Natural Cycles, l'application controversée qui se voulait révolutionnaire

L'application suédoise Natural Cycles se présente comme une méthode alternative à la pilule contraceptive, "aussi fiable", et bénéficiant d'un marquage CE. Basée sur la prise de température et le jour du cycle, un algorithme fait le calcul et donne un code vert pour les rapports qui peuvent être non-protégés, et rouge, pour les rapports qui doivent être protégés ou l'abstinence. 

Le site de Natural Cycles revendique une efficacité contraceptive de 93% (soit un indice de Pearl de 7), alors que celle de la pilule est de 91%. De nombreuses femmes ont été naturellement séduites. Cette assertion n'est pourtant basée que sur une étude rétrospective, c'est-à-dire non contrôlée, parue dans la revue The European Journal of Contraception & Reproductive Health Care, qui n'est pas vraiment une référence absolue. La lecture fait apparaître une étude réalisée par les propriétaires de l'application eux-mêmes, absolument pas comparative à la pilule et qui n'aurait jamais dû conduire à un marquage CE.

Un hôpital suédois qui s'est chargé des 37 avortements liés à cette méthode, a émis un signalement auprès de l'agence de santé suédoise responsable de la régulation de ce type de produits, afin de voir si d'autres grossesses non désirées ne seraient pas attribuables à cette méthode très faillible. L'agence des produits médicaux, l'AMP, qui est en Suède l'équivalent de notre Agence nationale de sécurité des médicaments et des produits de santé (ANSM), a ouvert une enquête pour connaître l'ampleur des échecs de l'application. 

Le stérilet, le moyen de contraception le plus utilisé au monde

La Fédération Nationale des Collèges de Gynécologie Médicale (FNCGM) rappelle que la pilule n'est pas le seul moyen contraceptif efficace, même si certaines pilules peuvent être particulièrement intéressantes en cas de règles douloureuses (20%) ou de syndromes prémenstruels marqués (40%), de façon permanente ou pour une certaine période.
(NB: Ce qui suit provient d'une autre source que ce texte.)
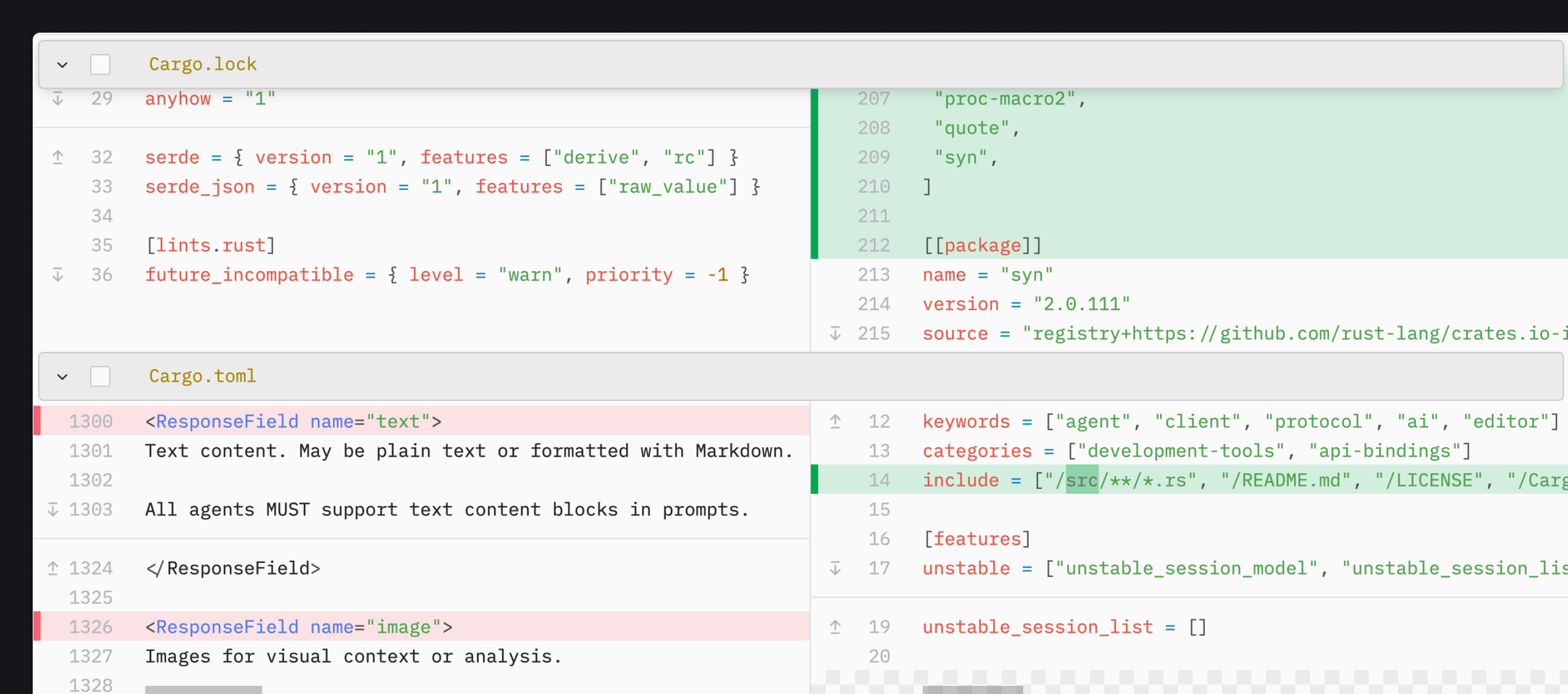Toggle selection of the Cargo.lock file header
Image resolution: width=1568 pixels, height=694 pixels.
click(x=100, y=64)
Les gynécologues sont disponibles pour orienter les jeunes femmes vers d'autres méthodes adaptées à leurs attentes et à leurs contraintes. Il existe des sites institutionnels d'information sur les différentes méthodes et leur avantages et inconvénients.

Chaque femme est différente et ce choix lui appartient. D’autres méthodes contraceptives comme le stérilet, l’anneau vaginal, le patch contraceptif ou encore les préservatifs sont disponibles. Le stérilet est d'ailleurs le moyen de contraception le plus utilisé dans le monde. Facile et rapide à poser, presque indolore, il est également très facile à enlever et la grossesse redevient possible immédiatement. Longtemps réservé aux femmes de la quarantaine en France, le stérilet peut être proposé aux jeunes femmes comme ailleurs dans le monde.